▶ **Task instructions**
Render the entries from the line containing "You are a computer-use agent." through the line containing "coord(1167,57)", inclusive, as a two-column CSV with the columns request and response. Each entry should occupy one row, with its text and its answer in separate quoted fields, line breaks replaced by spaces, and the pictures omitted.

▶ **Records supplied**
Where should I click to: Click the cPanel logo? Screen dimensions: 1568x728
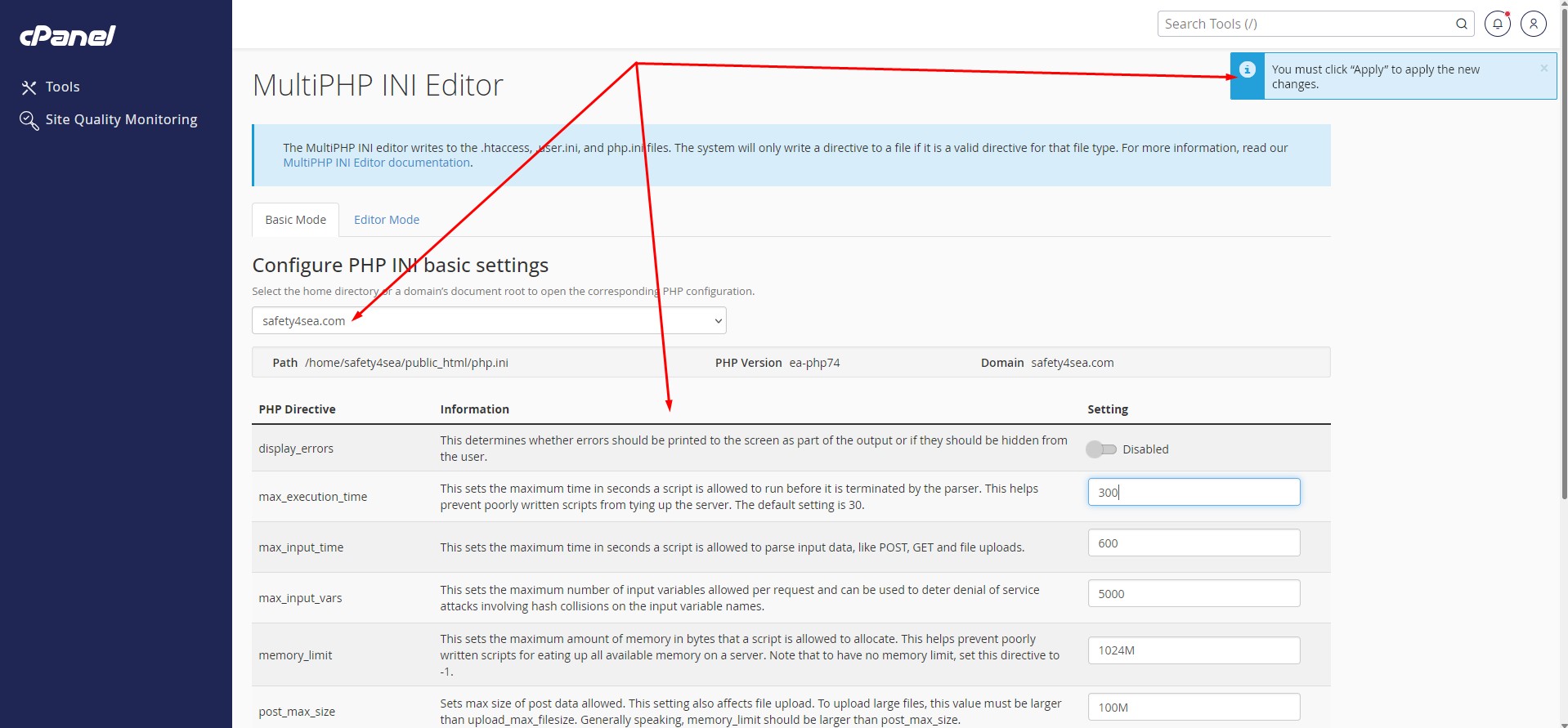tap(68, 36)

---

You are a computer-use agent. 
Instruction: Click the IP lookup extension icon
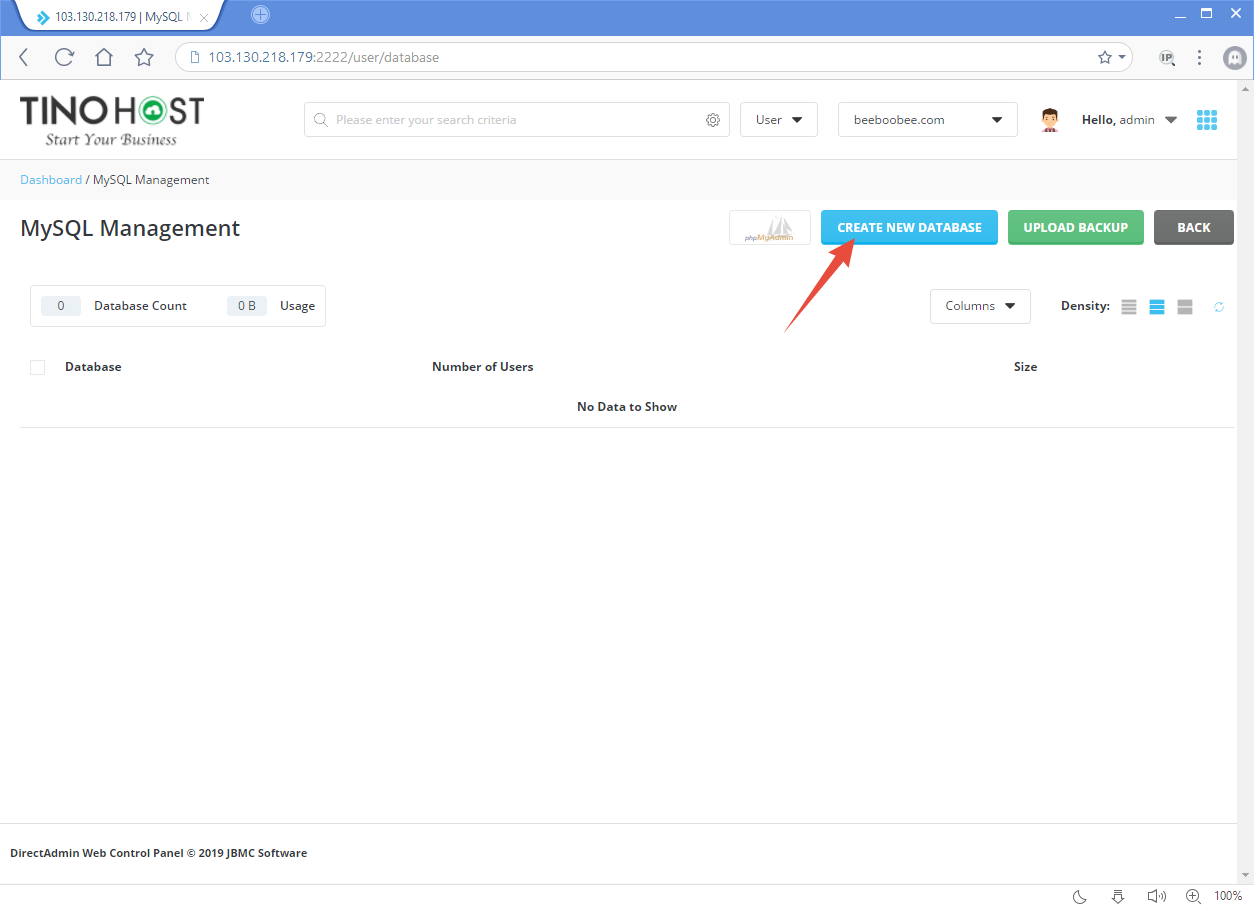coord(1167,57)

▶ **Solution**
request,response
"You are a computer-use agent. Instruction: Click the IP lookup extension icon","coord(1167,57)"